"We're a little concerned about the parabolic move we've seen in the A-Share market," said Mark Luschini, chief investment strategist at Janney Montgomery Scott. "But the H-Shares, which are Chinese-domiciled companies traded and listed in Hong Kong, are selling at a 25% discount to their A-Share counterparts, so there's much better valuation there."
He said Chinese stocks have been bid up due to anticipation that they would be included in the index, and also based on stimulus from the People's Bank of China, which is why he suggests being 'long, but cautious.'
Luschini said MSCI's decision was largely due to the immaturity of the Chinese market. "It's notorious that stocks listed in China are subject to a lot of retail buying and selling -- a lot of speculation, if not outright manipulation," he said.

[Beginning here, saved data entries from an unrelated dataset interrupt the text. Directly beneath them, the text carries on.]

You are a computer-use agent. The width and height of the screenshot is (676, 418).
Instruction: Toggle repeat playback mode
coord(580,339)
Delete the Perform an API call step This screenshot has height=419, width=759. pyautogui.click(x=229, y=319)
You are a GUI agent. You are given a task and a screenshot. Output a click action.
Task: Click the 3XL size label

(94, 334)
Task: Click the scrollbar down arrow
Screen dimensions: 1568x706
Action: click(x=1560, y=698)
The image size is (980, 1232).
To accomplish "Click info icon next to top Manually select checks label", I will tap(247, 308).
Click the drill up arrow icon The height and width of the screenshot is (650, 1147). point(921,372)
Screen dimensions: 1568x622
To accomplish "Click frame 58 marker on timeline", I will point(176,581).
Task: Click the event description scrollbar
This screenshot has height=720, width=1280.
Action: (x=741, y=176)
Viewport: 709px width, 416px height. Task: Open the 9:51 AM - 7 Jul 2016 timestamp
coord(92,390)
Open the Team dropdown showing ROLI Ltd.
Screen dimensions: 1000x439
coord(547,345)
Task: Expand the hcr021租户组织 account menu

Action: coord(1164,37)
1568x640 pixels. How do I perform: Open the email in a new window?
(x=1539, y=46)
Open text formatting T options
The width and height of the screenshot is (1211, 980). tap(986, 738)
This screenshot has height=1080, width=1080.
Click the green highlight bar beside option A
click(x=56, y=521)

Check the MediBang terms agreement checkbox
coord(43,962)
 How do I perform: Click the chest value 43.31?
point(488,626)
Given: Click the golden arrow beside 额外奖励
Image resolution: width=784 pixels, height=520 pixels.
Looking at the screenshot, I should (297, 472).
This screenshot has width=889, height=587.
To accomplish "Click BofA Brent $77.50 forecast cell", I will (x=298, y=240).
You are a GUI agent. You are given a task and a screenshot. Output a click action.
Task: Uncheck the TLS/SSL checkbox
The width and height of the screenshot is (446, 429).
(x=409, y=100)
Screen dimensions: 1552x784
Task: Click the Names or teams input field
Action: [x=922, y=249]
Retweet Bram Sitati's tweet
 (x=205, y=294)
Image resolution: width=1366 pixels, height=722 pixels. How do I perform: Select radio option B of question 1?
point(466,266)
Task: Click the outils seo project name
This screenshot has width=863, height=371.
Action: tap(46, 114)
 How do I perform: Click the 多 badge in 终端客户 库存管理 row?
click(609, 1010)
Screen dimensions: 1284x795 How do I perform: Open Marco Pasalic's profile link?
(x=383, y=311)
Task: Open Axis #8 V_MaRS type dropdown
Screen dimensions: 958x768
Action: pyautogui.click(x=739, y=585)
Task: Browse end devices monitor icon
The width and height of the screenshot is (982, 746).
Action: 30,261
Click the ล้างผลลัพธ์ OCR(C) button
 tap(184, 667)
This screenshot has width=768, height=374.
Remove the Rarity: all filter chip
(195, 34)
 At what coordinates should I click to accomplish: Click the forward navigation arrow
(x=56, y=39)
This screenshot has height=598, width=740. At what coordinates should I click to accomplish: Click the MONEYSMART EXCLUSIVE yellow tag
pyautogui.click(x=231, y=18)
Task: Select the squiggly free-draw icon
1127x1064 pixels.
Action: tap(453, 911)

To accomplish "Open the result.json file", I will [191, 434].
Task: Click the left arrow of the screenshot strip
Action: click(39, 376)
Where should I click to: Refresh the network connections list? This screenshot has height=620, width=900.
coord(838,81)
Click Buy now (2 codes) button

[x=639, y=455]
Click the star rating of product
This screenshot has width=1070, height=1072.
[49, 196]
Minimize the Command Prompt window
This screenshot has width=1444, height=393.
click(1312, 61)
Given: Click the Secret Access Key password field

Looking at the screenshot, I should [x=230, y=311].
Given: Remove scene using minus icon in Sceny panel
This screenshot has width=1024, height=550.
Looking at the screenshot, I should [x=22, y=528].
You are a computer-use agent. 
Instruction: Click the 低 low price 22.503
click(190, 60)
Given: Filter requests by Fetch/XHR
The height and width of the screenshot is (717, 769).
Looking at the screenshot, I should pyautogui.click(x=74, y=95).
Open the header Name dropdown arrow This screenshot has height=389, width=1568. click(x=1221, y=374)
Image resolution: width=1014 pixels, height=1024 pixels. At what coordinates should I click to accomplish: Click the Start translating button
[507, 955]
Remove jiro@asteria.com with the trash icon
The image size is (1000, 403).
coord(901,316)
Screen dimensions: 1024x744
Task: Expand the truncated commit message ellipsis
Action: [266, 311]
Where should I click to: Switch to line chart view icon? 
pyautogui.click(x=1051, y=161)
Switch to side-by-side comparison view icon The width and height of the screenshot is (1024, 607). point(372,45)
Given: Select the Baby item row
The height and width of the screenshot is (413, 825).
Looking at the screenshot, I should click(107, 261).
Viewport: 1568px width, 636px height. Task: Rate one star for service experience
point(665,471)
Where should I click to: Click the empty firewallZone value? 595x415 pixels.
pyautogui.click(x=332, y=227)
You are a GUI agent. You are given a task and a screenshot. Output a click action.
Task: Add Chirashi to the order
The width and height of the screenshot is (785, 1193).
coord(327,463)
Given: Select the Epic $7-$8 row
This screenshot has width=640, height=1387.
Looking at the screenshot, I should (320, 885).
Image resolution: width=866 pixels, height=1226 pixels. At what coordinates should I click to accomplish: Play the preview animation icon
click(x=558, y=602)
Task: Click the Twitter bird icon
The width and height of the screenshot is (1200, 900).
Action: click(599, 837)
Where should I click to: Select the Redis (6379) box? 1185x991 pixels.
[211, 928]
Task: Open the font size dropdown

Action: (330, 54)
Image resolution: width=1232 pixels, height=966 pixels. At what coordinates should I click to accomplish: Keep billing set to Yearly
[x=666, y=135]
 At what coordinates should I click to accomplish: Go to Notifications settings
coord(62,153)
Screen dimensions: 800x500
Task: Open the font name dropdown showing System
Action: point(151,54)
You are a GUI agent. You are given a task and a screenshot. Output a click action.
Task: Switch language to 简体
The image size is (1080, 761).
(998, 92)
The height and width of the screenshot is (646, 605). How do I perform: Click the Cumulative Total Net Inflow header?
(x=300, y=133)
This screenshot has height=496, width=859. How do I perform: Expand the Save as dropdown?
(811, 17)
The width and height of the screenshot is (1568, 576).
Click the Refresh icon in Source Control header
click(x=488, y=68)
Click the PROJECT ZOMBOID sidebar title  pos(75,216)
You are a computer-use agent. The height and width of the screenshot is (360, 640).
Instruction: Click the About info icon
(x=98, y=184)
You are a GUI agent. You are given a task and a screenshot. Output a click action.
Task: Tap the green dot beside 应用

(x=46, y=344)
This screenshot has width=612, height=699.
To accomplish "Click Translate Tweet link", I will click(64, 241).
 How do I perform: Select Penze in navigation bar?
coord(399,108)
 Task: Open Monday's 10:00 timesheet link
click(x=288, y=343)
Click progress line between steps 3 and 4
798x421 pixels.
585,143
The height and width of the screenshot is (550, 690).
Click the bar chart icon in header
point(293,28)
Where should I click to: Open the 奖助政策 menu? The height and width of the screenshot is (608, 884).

The iShares MSCI Emerging Markets ETF has returned about 2% since the start of the year.
Stocks in China didn't react well to the news. The Shanghai Composite closed Wednesday's trading day at 5106.04, down 0.15%, after reaching an intraday high of 5162.79.
He said investors who have not yet made a commitment to investing in China should wait until the Chinese central bank's stimulus efforts have done more to improve economic conditions.
"We need to see the stimulus measures from the People's Bank of China actually start to work in the economy and right now there isn't clear evidence that's occurring," he said.